The primary benefit of Confirmed Opt-In, is to protect your list and site against "spam" complaints, which can ultimately lead to account termination. As an added benefit of the Confirmed Opt-In process, only valid, functioning email addresses are added to the mailing list, foiling accidental typos by the submitter or listowner. By confirming that the address is valid and functioning, you ensure that your mailings reach your intended audience, and also protect against elevated loads from the mail server dealing with a large numbers of bounce messages.

...

The confirmation email must have the following characteristics:

Sent to the potential subscriber's email address.
Contains a unique, non-guessable token, which must be used in the reply to ensure that the response to the confirmation request does come from the owner of the email address.
An auto-response, vacation message, or bounce will not be able to serve as a verified response/request to the confirmation notice.
The confirmation notice may contain no advertising or promotional material, but only an appeal to complete the subscription process for the list.
It should clearly indicate that a response is required to add the subscriber to the mailing list, and that this is the purpose of the confirmation email.
Additionally, for a better presentation and relationship with potential subscribers, you may also wish to include the following in the confirmation notice:

A note as to the origin of the subscription request. This may be a copy of the original subscription request email received, if the request was received by email, or the IP address and timestamp when the request was received, if made from a web form. Otherwise, if received from a face-to-face meeting, conference, or the like, a brief reminder of the circumstances under which the request was received may be helpful.
The list name and a brief reminder of the topic of the list.
A statement that, in the case that the email address owner did not originate the request, and does not wish to be added to the mailing list, they may simply ignore the confirmation notice; that by taking no action, the email address will NOT be subscribed to the mailing list.

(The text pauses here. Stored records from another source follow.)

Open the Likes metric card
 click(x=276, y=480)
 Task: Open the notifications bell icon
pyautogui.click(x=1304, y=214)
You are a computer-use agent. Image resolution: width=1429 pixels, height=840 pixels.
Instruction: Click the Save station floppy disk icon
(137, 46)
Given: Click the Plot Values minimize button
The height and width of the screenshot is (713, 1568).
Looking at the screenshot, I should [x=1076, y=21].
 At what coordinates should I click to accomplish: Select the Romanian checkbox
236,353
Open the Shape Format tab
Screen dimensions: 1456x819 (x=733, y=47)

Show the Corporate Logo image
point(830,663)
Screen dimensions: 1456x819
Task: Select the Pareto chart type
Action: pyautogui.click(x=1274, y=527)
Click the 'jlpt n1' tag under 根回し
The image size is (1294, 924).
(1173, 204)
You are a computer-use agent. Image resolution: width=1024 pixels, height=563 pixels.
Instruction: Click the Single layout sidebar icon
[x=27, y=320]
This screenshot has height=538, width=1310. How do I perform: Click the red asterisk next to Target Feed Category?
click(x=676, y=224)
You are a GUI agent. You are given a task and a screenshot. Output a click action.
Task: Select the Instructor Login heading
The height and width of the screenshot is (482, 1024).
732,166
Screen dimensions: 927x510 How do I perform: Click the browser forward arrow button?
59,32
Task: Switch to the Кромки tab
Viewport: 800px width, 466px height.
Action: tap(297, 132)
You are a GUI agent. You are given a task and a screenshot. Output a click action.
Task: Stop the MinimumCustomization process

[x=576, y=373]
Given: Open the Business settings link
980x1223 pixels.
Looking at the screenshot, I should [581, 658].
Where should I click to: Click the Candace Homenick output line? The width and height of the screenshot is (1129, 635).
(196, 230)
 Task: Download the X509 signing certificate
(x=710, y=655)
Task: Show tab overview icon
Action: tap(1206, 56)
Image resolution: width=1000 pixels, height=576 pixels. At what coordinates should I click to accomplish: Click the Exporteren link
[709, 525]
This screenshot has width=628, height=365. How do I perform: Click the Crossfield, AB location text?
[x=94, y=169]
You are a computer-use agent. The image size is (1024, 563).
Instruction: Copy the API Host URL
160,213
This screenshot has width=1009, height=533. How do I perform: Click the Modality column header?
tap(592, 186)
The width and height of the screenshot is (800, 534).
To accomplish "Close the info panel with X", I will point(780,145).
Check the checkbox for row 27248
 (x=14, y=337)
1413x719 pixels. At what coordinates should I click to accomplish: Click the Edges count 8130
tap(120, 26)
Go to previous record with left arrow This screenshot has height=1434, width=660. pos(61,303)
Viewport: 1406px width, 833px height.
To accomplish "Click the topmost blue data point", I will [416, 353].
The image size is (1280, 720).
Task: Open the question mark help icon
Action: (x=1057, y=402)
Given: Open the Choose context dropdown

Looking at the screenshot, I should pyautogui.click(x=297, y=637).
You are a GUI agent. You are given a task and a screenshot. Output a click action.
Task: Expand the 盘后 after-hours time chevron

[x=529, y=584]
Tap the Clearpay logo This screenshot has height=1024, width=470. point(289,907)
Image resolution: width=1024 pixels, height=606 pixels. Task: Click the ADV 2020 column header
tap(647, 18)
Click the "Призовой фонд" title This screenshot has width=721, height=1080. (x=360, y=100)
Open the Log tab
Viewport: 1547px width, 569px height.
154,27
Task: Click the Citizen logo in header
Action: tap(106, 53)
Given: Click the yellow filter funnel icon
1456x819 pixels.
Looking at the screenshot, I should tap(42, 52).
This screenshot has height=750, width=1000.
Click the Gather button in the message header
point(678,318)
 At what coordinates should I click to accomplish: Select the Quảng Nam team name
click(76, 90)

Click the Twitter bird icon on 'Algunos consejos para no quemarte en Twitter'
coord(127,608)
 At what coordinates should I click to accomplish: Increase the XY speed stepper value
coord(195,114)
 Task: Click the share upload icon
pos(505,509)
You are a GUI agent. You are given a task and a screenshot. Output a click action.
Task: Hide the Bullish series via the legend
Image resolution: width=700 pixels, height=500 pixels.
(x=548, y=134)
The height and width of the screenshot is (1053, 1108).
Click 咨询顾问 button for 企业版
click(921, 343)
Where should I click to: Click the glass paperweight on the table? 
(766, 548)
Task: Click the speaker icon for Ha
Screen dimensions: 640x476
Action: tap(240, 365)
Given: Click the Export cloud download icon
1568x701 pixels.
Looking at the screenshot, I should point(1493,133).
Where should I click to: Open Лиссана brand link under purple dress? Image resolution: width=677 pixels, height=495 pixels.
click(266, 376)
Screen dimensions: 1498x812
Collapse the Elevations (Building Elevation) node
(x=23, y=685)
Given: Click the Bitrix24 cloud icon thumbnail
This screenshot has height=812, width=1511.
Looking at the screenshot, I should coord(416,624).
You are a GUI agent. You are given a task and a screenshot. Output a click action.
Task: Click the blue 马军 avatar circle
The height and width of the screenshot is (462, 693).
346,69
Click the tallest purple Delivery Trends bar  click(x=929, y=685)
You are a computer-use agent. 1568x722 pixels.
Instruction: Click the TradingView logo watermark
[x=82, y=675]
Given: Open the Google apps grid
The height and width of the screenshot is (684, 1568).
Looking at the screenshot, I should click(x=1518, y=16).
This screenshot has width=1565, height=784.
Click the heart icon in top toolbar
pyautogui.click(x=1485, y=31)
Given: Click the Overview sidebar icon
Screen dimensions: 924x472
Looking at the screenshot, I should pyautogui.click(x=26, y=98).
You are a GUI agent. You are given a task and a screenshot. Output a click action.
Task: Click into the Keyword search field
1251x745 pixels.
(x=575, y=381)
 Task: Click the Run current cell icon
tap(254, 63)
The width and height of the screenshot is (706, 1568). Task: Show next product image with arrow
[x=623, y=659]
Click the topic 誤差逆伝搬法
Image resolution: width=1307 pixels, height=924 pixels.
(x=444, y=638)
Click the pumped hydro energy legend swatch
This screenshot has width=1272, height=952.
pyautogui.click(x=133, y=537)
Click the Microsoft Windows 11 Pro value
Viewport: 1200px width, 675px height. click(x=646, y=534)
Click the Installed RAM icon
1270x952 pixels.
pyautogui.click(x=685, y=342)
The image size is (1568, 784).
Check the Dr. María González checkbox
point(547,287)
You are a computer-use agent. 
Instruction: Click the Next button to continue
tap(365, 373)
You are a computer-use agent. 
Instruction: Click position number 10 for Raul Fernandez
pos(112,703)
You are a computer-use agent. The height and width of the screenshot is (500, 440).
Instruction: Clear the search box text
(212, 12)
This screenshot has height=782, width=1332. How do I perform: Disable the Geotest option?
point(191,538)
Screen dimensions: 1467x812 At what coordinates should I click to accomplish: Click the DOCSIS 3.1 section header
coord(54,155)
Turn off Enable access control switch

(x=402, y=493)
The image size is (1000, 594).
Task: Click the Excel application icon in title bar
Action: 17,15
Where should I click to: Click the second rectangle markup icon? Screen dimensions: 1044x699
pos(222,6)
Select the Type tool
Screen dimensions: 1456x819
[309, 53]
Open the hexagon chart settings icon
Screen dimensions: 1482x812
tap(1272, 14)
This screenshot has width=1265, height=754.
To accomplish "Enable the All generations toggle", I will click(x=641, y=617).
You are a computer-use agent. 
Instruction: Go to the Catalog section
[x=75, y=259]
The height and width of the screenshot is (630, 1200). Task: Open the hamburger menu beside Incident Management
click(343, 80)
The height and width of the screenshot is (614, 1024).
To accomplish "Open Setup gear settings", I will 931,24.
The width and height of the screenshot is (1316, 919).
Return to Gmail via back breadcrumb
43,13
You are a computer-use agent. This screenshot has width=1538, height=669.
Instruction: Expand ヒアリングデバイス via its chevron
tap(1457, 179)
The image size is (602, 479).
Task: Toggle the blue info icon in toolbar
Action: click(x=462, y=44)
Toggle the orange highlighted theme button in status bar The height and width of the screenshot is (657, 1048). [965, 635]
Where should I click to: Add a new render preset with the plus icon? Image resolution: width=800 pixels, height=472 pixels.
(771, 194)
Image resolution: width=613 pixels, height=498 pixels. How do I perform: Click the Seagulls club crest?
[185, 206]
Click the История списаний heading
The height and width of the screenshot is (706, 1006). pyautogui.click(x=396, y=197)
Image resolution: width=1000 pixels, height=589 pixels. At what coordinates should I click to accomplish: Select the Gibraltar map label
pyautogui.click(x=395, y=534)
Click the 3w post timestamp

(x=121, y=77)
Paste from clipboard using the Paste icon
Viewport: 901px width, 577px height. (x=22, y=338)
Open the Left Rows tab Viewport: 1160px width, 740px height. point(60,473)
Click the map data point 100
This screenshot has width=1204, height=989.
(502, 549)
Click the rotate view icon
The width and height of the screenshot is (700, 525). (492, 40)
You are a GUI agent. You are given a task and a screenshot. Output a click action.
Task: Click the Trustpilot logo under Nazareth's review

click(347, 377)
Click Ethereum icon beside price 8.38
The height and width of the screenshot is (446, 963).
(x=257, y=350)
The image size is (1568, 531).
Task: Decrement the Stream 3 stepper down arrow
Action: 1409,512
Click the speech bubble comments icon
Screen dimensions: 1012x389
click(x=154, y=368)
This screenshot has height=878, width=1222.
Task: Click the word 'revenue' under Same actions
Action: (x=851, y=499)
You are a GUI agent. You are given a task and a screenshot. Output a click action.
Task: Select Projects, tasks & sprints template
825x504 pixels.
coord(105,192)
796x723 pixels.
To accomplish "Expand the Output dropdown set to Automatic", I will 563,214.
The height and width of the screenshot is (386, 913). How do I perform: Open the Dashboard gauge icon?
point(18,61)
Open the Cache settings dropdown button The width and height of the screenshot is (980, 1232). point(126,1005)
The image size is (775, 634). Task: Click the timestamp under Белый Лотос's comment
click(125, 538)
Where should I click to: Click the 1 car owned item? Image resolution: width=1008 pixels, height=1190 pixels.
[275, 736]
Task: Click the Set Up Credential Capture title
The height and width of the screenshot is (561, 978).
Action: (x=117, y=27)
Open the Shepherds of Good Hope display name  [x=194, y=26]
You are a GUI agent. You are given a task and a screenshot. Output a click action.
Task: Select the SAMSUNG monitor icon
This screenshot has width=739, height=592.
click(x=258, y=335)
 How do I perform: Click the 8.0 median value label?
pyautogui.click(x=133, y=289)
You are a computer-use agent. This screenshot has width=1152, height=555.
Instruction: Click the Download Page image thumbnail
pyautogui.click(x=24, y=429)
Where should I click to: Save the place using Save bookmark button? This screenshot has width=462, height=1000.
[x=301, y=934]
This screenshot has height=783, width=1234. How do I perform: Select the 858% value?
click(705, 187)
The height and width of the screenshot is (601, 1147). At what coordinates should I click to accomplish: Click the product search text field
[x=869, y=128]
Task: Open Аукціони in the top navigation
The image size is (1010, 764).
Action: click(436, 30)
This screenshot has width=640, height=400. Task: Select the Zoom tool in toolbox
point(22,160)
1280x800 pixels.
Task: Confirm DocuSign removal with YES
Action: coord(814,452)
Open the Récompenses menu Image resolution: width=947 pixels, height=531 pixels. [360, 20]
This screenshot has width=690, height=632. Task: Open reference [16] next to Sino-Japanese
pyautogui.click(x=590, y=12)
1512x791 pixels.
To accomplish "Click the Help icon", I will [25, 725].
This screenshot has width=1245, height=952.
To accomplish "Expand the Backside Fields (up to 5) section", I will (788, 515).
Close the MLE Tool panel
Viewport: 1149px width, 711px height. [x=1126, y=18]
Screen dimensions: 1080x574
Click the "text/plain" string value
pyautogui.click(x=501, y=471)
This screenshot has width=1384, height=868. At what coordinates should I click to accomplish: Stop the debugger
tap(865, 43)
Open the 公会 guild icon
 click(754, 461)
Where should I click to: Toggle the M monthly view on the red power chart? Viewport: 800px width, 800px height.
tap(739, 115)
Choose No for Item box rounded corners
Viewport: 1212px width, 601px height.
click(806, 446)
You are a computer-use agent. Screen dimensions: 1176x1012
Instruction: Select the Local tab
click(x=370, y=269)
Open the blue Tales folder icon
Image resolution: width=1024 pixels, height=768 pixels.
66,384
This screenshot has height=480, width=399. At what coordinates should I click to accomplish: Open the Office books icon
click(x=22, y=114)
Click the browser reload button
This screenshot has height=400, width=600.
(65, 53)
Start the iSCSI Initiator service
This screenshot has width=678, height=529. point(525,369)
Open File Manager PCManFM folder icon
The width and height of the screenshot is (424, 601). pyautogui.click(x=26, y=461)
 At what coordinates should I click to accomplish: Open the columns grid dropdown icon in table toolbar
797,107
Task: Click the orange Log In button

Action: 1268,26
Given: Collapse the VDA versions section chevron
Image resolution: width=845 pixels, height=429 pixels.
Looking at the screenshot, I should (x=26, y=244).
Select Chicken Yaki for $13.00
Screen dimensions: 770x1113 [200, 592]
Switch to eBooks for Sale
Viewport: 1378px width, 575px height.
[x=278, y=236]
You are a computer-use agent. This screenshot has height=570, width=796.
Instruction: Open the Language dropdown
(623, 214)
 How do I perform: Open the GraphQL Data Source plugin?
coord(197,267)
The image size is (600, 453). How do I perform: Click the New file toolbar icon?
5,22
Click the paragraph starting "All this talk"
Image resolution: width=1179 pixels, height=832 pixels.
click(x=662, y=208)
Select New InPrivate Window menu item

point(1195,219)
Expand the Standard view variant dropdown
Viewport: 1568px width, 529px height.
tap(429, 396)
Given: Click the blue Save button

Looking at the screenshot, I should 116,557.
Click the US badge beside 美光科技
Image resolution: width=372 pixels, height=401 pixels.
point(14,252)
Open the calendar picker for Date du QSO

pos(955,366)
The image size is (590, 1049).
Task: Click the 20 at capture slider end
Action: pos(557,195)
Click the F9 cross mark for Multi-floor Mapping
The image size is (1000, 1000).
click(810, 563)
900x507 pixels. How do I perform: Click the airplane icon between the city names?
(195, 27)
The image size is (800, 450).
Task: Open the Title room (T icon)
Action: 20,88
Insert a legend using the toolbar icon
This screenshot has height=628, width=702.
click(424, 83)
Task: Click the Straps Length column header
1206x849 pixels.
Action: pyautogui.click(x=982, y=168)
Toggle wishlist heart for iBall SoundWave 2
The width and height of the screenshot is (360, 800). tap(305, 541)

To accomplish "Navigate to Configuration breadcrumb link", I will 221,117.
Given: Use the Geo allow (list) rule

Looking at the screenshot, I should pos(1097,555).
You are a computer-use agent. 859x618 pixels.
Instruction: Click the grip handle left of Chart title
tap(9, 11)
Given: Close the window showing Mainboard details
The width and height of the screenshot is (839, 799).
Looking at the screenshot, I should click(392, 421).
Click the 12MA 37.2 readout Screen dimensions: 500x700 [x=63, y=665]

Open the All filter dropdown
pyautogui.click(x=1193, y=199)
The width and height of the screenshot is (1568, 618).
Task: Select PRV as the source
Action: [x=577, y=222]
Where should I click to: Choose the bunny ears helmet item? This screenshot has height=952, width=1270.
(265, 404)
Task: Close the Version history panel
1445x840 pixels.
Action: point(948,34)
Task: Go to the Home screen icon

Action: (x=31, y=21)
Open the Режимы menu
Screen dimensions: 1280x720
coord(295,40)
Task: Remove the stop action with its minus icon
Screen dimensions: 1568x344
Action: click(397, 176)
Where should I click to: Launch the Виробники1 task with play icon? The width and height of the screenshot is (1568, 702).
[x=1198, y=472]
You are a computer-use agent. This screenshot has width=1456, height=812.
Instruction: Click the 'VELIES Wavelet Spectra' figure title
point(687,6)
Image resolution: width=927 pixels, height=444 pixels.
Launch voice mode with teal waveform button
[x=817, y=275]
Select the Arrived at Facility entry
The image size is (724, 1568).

cont...in the tutorial itself, and finally, For additional details about the Confirmed Opt-In processes, including how and why it should be used, you may find this site helpful:
Clueless Mailers: Best Practices for Mailing List Management .
http://cluelessmailers.org/info/listmanagement.html

Thanks, bjseiler, for the good advice. I utilize some of the methodology you mention, but not all. Perhaps I will look into the "double opt-in hoop."

Deb, thanks for the very well thought out reply. There's a lot of great advice in there.

A good practice would be a footer at the end of each of these legit messages saying something along the lines of "You got this message because you signed up for X/Y/Z with me. To stop receiving this message, please do A, B, or C by clicking here..."

I got a spam message recently & in the foother they have very smartly written the following :

NOTE: **Since India has no anti-spamming law, we follow the US directive passed in Bill.1618 Title III by the 105th US Congress, which states that mail cannot be considered spam if it contains contact information, which this mail does. If you want to be removed**

Does this make the mails they send any different from spam ? How do i report this matter to there host ? Best part is they are using the "To" address of a free email service as well as for the orders. I feel i must get there free accounts suspended so that no orders for this spam.

Well, for that I'd just report them to Spews sightings list and Spamcop. My footer suggestion was for his 'legit' mailings, which he said that people signed up for.